■ Work order A ■
Print the portion of the Mendelian randomization lecture notes from "Inferring causal effects" up to and including "RCT isn’t tractable.".
■ Work order B ■
In the Mendelian randomization lecture notes, restate the paragraph beginning "We are interested in inferring the causal effect" as a short bulleted list that keeps its main facts.
■ Work order C ■
Write the next part of the Mendelian randomization lecture notes, starting after their final sentence.

GWAS IV: Mendelian Randomization

BIOS 770

Josh Weinstock, PhD

Assistant Professor, Department of Human Genetics, Emory University

Learning objectives

  1. Discuss the assumptions of Mendelian randomization (MR)
  2. Discuss a few notable MR methods
  3. Close with discussion on the MR literature broadly

Inferring causal effects of \(\color{darkgreen}{X}\) on \(\color{darkorange}{Y}\)

Consider two phenotypes, measured in humans:

  1. \(\color{darkgreen}{X}\), some “exposure”, e.g., low-density lipoprotein, C-reactive protein, etc.
  2. \(\color{darkorange}{Y}\), some “outcome”, e.g., ischemic heart disease, systolic blood pressure, etc.

Inferring the causal effect of \(\color{darkgreen}{X}\) on \(\color{darkorange}{Y}\)

We are interested in inferring the causal effect of \(\color{darkgreen}{X}\) on \(\color{darkorange}{Y}\). Perhaps ideally, we could randomly assign values to \(\color{darkgreen}{X}\), i.e., \(do(\color{darkgreen}{X} = x)\), and then measure how \(\color{darkorange}{Y}\) changes as we change \(do(\color{darkgreen}{X} = x)\).

This works (e.g, RCTs). But obviously, for numerous pairs of \((\color{darkgreen}{X}, \color{darkorange}{Y})\), RCT isn’t tractable.

Transmission of alleles as a pseudo-RCT

Perhaps we can instead use natural variation, with the right kind of randomness, as a proxy for an RCT, a kind of “natural experiment.” Consider genetic inheritance:

  1. In the autosomes, offspring randomly inherit one of mother’s two alleles, and one of the father’s two alleles.
  2. These alleles are transmitted indepenently on one another (putting aside linkage disequilibrium for now)

Perhaps with these principles in mind, we can view each trait relevant variant as a kind of RCT.

Genetic variation as a parallel to an RCT

MR study design, Sanderson et al., 2022, Nature reviews methods primers

Mendelian Randomization

To do this, we can use Mendelian Randomization (MR), which leverages genetic variants as instrumental variables (IVs) to estimate the causal effect of an exposure (\(\color{darkgreen}{X}\)) on an outcome (\(\color{darkorange}{Y}\)).

In the case of no confounding between \(\color{darkgreen}{X}\) and \(\color{darkorange}{Y}\):

\(\color{darkgreen}{X_i} = \mu_x + G_i\beta + \epsilon_{x_i}\)
\(\color{darkorange}{Y_i} = \mu_y + \color{darkgreen}{X_i}\color{darkblue}{\alpha} + \epsilon_{y_i}\)

Assuming \(E(\epsilon_{x}) = E(\epsilon_{y}) = 0\) and \(Cov(\epsilon_{x}, \epsilon_{y}) = 0\). \(G_i\) are genotypes for the \(ith\) individual.

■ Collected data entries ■
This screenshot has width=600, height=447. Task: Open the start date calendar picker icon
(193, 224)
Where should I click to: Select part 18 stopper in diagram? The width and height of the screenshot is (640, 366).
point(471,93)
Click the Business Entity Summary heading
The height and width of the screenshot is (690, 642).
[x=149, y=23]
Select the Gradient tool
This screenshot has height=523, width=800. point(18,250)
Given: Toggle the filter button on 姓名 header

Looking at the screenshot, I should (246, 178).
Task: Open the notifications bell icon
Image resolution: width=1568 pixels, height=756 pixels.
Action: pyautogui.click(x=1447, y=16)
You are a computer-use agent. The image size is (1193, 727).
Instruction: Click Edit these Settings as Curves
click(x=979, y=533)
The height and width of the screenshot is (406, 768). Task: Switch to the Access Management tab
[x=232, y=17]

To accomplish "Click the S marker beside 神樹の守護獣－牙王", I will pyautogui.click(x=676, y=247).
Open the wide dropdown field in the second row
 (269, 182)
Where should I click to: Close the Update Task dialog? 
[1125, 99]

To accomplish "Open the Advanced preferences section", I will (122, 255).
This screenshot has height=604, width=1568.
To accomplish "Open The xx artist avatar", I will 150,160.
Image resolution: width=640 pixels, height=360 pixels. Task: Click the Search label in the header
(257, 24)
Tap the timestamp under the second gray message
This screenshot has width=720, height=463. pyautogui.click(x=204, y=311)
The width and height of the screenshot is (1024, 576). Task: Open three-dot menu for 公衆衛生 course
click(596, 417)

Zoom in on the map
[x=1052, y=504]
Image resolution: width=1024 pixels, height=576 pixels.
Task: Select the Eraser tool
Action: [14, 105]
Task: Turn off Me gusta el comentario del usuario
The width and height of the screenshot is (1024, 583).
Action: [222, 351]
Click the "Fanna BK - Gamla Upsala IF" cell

■ Task output A ■
Inferring causal effects of \(\color{darkgreen}{X}\) on \(\color{darkorange}{Y}\)

Consider two phenotypes, measured in humans:

  1. \(\color{darkgreen}{X}\), some “exposure”, e.g., low-density lipoprotein, C-reactive protein, etc.
  2. \(\color{darkorange}{Y}\), some “outcome”, e.g., ischemic heart disease, systolic blood pressure, etc.

Inferring the causal effect of \(\color{darkgreen}{X}\) on \(\color{darkorange}{Y}\)

We are interested in inferring the causal effect of \(\color{darkgreen}{X}\) on \(\color{darkorange}{Y}\). Perhaps ideally, we could randomly assign values to \(\color{darkgreen}{X}\), i.e., \(do(\color{darkgreen}{X} = x)\), and then measure how \(\color{darkorange}{Y}\) changes as we change \(do(\color{darkgreen}{X} = x)\).

This works (e.g, RCTs). But obviously, for numerous pairs of \((\color{darkgreen}{X}, \color{darkorange}{Y})\), RCT isn’t tractable.

■ Task output B ■
- Goal: infer the causal effect of X on Y.
- Ideal approach: randomly assign values to X, written do(X = x).
- Then measure how Y changes as the assigned value of X changes.

■ Task output C ■
Implications of this two stage model: Expectation

\[ \begin{align} E(\color{darkorange}{Y_i} | G_i) &= E\bigl(E(\color{darkorange}{Y_i} | \color{darkgreen}{X_i}, G_i)\bigr) \\ &= \mu_y + \color{darkblue}{\alpha}E(\color{darkgreen}{X_i | G_i}) \\ &= \mu_y + \color{darkblue}{\alpha}(G_i\beta + \mu_x) \end{align} \]

Implications of this two stage model: Covariance

\[ \begin{align} Cov(\color{darkorange}{Y}, \color{darkgreen}{X} \mid G) &= Cov(\mu_y + \color{darkblue}{\alpha}*\color{darkgreen}{X} + \epsilon_y,\ \color{darkgreen}{X} \mid G) \\ &= \color{darkblue}{\alpha} * Var(\color{darkgreen}{X} \mid G) \end{align} \]

\[ \begin{align} Cov(\color{darkorange}{Y}, \color{darkgreen}{X}) &= E\bigl(Cov(\color{darkorange}{Y}, \color{darkgreen}{X} \mid G)\bigr) + Cov\bigl(E(\color{darkorange}{Y} \mid G), E(\color{darkgreen}{X} \mid G)\bigr) \\ &= \color{darkblue}{\alpha} * E\bigl(Var(\color{darkgreen}{X} \mid G)\bigr) + \color{darkblue}{\alpha} * Cov\bigl(E(\color{darkgreen}{X} \mid G), E(\color{darkgreen}{X} \mid G)\bigr) \\ &= \color{darkblue}{\alpha} * Var(\epsilon_x) + \color{darkblue}{\alpha} * \beta^2 Var(G) \end{align} \]

Note: Only true if \(Cov(\epsilon_y, \color{darkgreen}{X}) = 0\) !

Now, a bit more realistic, with a confounder

However, if there was no confounding between \(\color{darkgreen}{X}\) and \(\color{darkorange}{Y}\), why do we need MR anyway?

Now, a bit more realistic, with a confounder

Consider the following scenario where there is a confounder \(U\) that affects both \(\color{darkgreen}{X}\) and \(\color{darkorange}{Y}\):

\[ \begin{align} \color{darkgreen}{X_i} &= \mu_x + G_i\beta + U_i\gamma + \epsilon_{x_i} \\ \color{darkorange}{Y_i} &= \mu_y + \color{darkgreen}{X_i}\color{darkblue}{\alpha} + U_i\delta + \epsilon_{y_i} \end{align} \]

Here, \(U_i\) represents the confounder, \(\gamma\) is the effect of the confounder on \(\color{darkgreen}{X}\), and \(\delta\) is the effect of the confounder on \(\color{darkorange}{Y}\).

Implications of this model with a confounder

The presence of the confounder \(U\) introduces bias in the estimation of the causal effect \(\color{darkblue}{\alpha}\).

Covariance

\[ \begin{align} Cov(\color{darkorange}{Y}, \color{darkgreen}{X} \mid G) &= Cov(\mu_y + \color{darkblue}{\alpha}\color{darkgreen}{X} + U\delta + \epsilon_y,\ \color{darkgreen}{X} \mid G) \\ &= \color{darkblue}{\alpha} * Var(\color{darkgreen}{X} \mid G) + \delta * Cov(U, \color{darkgreen}{X} \mid G) \end{align} \]

Note: The term \(\delta * Cov(U, \color{darkgreen}{X} \mid G)\) introduces bias due to the confounder \(U\).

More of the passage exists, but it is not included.